Man Management

29th January 2007

I was reading the other day about the famed man management skills of football managers Sir Alex Ferguson and Jose Mourhino. It reminded me that when I was a supervisor with Ferodo Brake Lining a long time ago that on at least one occasion my own man management skills weren’t all that bad.

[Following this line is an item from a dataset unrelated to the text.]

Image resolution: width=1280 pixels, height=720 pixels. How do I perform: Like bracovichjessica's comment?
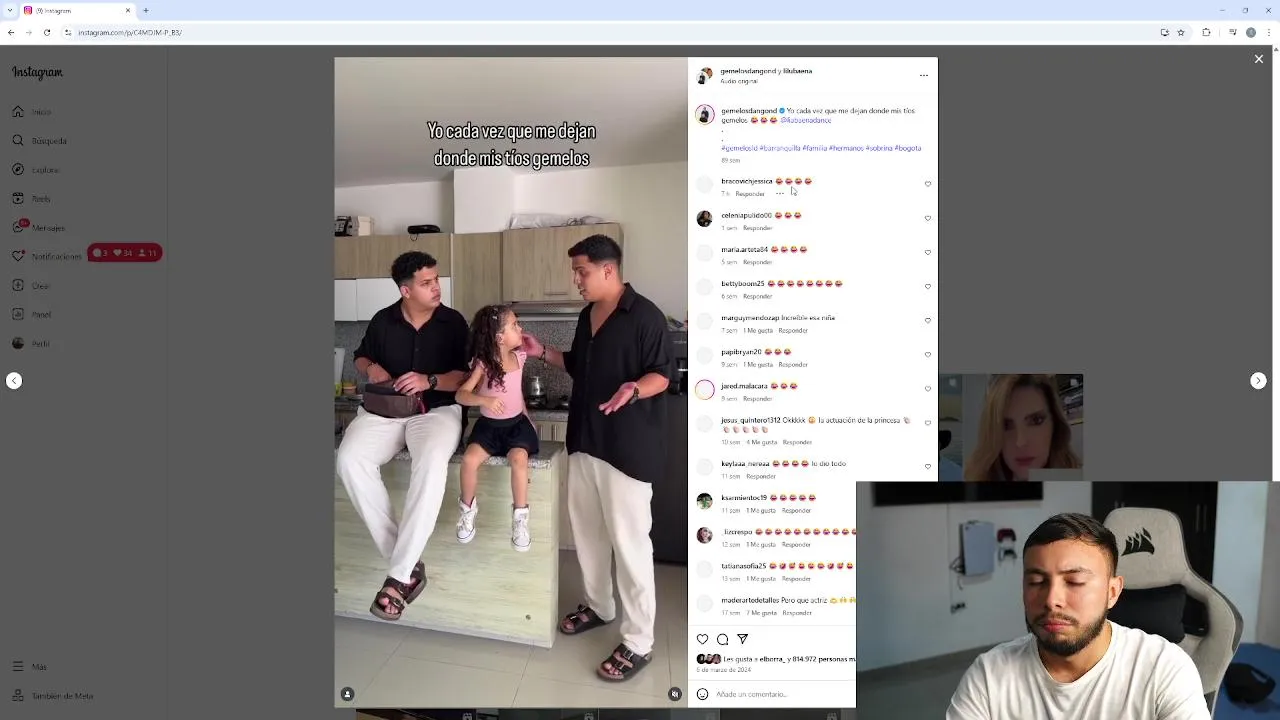coord(927,184)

George was the night shift sweeper-up on my shift, employed to keep the passageways of my section and other sections in our block clean and dust and debris free. He was without any doubt the most lazy idle sweeper-up in the world. He should have been shown the door long since but this was pre-Thatcher when trade unions were very strong and the only offence that warranted the sack was murder, and even then the offender might have got off with a written warning. So how to get rid of George?
On company headed notepaper I wrote to him pointing out that the company had just taken on, as his opposite number on the day shift, a man with only one leg. I went on to say that as that it was clearly unfair that a man with two legs should be paid the same wages as a man with only one leg the options now open to George were –
(a) Carry on with the company, but on half the wage he was on previously. Or –
(b) Have a leg off.
I signed the letter with a fictitious name and added under the name Manager and Chief Executive. I put the letter in an official Ferodo envelope and handed it to him at the start of the next shift. Five minutes later he was in my office.
“Have you seen this?” he said in a shocked tone, brandishing the letter, and all of a shake.
I took the letter off him and read it. “Hmm,” I said. “Actually I do know about this, George. The Manager and Chief Executive left this for you.”
I handed him two pieces of paper. One was a leaving notice, made out in his name. The other was an appointment with Cavendish Hospital, Buxton, to have a leg amputated. He looked at them in turn.
“You’re to sign one of those and let me have it at the end of the shift,” I said.
He thought about it for about ten seconds or so then said: “Tha can have me answer now. Because I’m not having a leg of, t’job’s not worth it.”
With that he signed the leaving notice and handed it to me. Man managers? I’ve shit ‘em.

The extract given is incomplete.